I took three pieces of 14 oz canvas and cut them into two @ 5"x36" and one at 5"x32". On the 32" piece, I sewed 1" OD webbing to make the MOLLE attachment pattern:
Guests can not see images in the messages. Please register in the forum.

Which made this:
Guests can not see images in the messages. Please register in the forum.

And then I took 1" thick foam and cut it to 4" wide by 30" and sandwiched that between the two 36" pieces and sewed them together. The  canvas belt slides between them and the 32" piece with MOLLE. I used spray adhesive to keep it in place while sewing:
Guests can not see images in the messages. Please register in the forum.
Guests can not see images in the messages. Please register in the forum.

Then on the other 36" piece, I sewed anti-slip shelving material:
Guests can not see images in the messages. Please register in the forum.

and used more of the 1" webbing to make the seam that surrounds the edges of the two 36" layers that get sewed together [encapsulating the foam]. This was really tough to stitch straight and aside from the half-dozen mistakes I already corrected, there are a few spots where the stitch just veers off.

Guests can not see images in the messages. Please register in the forum.

I've since made 2" wide "belt extensions" from black canvas and used Velcro as the buckle method. I forgot to get pics of them...but they loop through the brass buckle and are stitched in place, then overlap like any common velcro belt attachment method.

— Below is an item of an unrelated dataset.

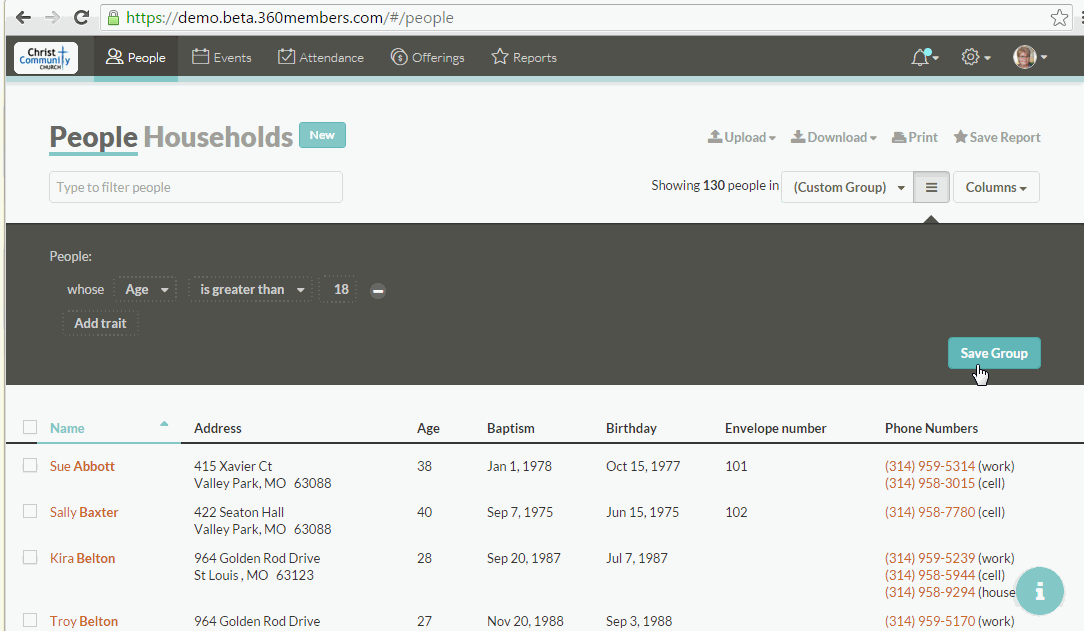Bookmark this page with the star icon
This screenshot has width=1084, height=631.
pos(1059,18)

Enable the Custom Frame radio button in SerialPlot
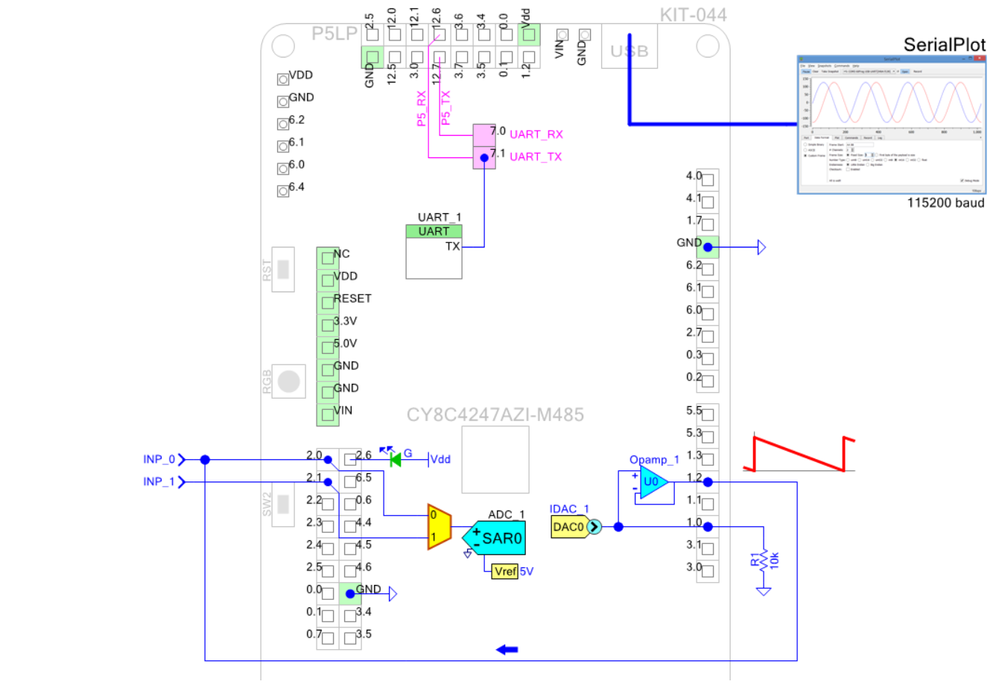tap(805, 156)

Guests can not see images in the messages. Please register in the forum.

----------


## hunter63

Looks like another project well done.....and a recycled one at that.
Nice.

----------


## kyratshooter

Bought one for my grandson a while back.

https://www.walmart.com/ip/46555028?...&wl13=&veh=sem

----------


## finallyME

That anti-slip shelving stuff looks like a great idea.  I wonder how tough it ends up being.  Anyways, looks really good.

----------


## druid

> Looks like another project well done.....and a recycled one at that.
> Nice.


Thanks




> Bought one for my grandson a while back.
> 
> https://www.walmart.com/ip/46555028?...&wl13=&veh=sem


hardyharhar LOL




> That anti-slip shelving stuff looks like a great idea.  I wonder how tough it ends up being.  Anyways, looks really good.

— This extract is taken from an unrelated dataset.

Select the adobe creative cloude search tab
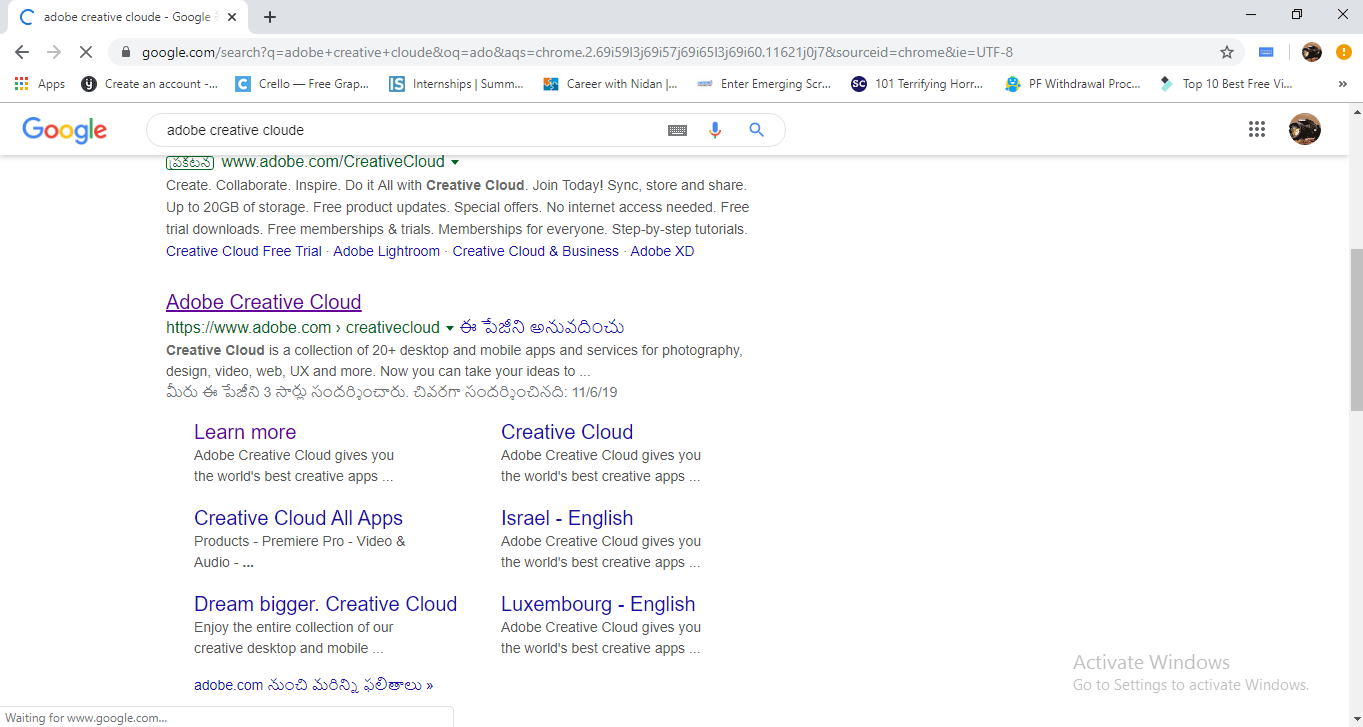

No idea. I had a roll of it laying around and figured "what the Hell, why not?" LOL. Thanks.

----------


## finallyME

I have been thinking about making a battle belt.  Part of that has been debating with myself on whether to put anti-slip stuff on the inside.  This gives me an idea.

----------


## kyratshooter

You need some suspenders.

That belt is going to be overloaded immediately and hanging somewhere down around you knees.

----------


## Faiaoga

Instead of using a heavy belt with suspenders, could a hunting or fishing vest with many pockets be an option?

----------


## crashdive123

Not if he's going to use it with the vest he already made.  http://www.wilderness-survival.net/f...try-my-hand-at

----------


## druid

> I have been thinking about making a battle belt.  Part of that has been debating with myself on whether to put anti-slip stuff on the inside.  This gives me an idea.


the "inside" two layers that have the padding - should be long enough to cover the front of your hip bones, plus 3" on each side...so if you measure from the forward point of your hip bone, around the back to the same point on the other side, ad 6".

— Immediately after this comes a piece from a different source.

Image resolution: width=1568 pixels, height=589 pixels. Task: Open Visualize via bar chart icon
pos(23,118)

> You need some suspenders.
> That belt is going to be overloaded immediately and hanging somewhere down around you knees.


You are right and I already know that. What I've been debating is adding permanent suspenders or "D" rings and clips to my vest.....or suspenders+"D" rings, that I can clip it to either. I'm leaning towards the last, just haven't decided yet.




> Not if he's going to use it with the vest he already made.  http://www.wilderness-survival.net/f...try-my-hand-at


Correct. Like I said, I have a choice to make.......just haven't made it yet.

----------


## hunter63

I added clip on spenders on my fanny pack for a while.....helps some...but just got to be too much "stuff going and hanging here and there.
Ended up putting the whole thing in a gas mask bag carried messenger style. 

I would go with the "D" rings and spenders with clips....in case you want to take it off.

Many of us suffer from noassatol....so a lot of weight on a belt doesn't carry well. .... (pants fall down)

----------


## WalkingTree

Batman's gonna give you a call to place an order.

Yea, 'spenders is the secret ingredient.

----------


## druid

old thread I know, but I made more things in the past few months to add to it...

Made the Kydex sheath for the MT-151 

Guests can not see images in the messages. Please register in the forum.
Guests can not see images in the messages. Please register in the forum.

Kydex holster for my EDC
Guests can not see images in the messages. Please register in the forum.

Kydex cuff case
Guests can not see images in the messages. Please register in the forum.
Guests can not see images in the messages. Please register in the forum.

Kydex flashlight holder
Guests can not see images in the messages. Please register in the forum.
Guests can not see images in the messages. Please register in the forum.
Guests can not see images in the messages. Please register in the forum.

On the belt
Guests can not see images in the messages. Please register in the forum.
Guests can not see images in the messages. Please register in the forum.

----------


## hunter63

Cool....You've been busy.......Nice.
Why handcuffs?

----------


## crashdive123

Nice work.




> Why handcuffs?


In case he runs across Ruth and she says no?

----------


## hunter63

ooooow kinky....

----------


## kyratshooter

> Cool....You've been busy.......Nice.
> Why handcuffs?


The handcuffs are to lock the Segway to the bike rack.

----------


## crashdive123

Now that right there is funny......I don't care who you are.

----------


## druid

lol.....the cuffs go along with the badge and gun. It's nice having equipment immediately available to show the Court I have intentions on bringing someone to justice.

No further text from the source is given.